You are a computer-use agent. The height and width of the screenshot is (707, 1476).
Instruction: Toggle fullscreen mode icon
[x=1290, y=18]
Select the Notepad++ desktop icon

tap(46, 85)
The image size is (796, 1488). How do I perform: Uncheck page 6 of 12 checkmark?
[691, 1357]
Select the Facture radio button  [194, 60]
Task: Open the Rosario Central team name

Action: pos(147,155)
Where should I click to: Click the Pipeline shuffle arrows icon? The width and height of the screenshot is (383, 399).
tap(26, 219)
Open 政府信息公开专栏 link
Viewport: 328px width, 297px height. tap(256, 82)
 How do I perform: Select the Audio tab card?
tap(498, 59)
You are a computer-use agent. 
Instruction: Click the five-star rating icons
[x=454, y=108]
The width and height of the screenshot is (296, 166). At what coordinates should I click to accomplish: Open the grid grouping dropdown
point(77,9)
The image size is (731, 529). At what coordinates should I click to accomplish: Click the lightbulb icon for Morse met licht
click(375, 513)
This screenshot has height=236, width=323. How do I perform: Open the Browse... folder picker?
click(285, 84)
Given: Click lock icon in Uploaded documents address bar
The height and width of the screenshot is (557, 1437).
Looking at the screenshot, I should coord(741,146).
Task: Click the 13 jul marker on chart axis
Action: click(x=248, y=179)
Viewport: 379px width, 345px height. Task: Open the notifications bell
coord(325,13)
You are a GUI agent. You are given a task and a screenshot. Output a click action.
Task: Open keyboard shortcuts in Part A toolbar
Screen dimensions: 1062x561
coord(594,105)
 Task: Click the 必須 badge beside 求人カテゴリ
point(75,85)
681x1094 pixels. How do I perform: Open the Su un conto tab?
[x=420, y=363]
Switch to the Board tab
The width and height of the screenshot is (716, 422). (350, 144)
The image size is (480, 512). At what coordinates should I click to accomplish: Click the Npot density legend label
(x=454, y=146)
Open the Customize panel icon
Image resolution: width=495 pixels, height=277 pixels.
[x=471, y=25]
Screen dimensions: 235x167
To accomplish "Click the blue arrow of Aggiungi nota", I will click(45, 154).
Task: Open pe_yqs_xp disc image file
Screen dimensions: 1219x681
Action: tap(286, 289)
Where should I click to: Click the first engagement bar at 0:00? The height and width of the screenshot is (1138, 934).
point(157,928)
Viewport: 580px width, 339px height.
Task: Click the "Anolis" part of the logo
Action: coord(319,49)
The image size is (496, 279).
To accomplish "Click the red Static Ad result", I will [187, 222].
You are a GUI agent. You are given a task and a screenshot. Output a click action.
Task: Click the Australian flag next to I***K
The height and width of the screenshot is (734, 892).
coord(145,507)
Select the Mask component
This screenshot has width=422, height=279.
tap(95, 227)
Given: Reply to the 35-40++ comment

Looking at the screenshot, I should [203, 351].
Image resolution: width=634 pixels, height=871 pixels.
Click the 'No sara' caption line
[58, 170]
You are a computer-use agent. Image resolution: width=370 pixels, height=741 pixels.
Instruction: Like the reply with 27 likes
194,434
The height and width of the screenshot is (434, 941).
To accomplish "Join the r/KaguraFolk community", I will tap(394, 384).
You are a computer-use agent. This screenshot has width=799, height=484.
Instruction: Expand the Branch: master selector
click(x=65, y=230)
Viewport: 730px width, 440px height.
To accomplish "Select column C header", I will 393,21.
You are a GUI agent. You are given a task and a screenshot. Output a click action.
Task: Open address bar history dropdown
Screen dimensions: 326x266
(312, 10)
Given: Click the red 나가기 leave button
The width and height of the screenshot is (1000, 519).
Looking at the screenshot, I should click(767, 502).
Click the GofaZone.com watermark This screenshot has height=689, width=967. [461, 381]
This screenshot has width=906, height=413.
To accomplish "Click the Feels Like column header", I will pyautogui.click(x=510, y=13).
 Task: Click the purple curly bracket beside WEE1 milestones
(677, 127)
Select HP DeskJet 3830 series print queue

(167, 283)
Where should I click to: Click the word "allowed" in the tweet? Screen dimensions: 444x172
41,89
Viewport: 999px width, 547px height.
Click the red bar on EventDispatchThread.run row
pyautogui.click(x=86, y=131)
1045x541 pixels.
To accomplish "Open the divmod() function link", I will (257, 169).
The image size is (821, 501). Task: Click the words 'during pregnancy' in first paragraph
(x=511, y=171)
= = =
Only a number is wanted here: how many lines of the records above contain "address".

2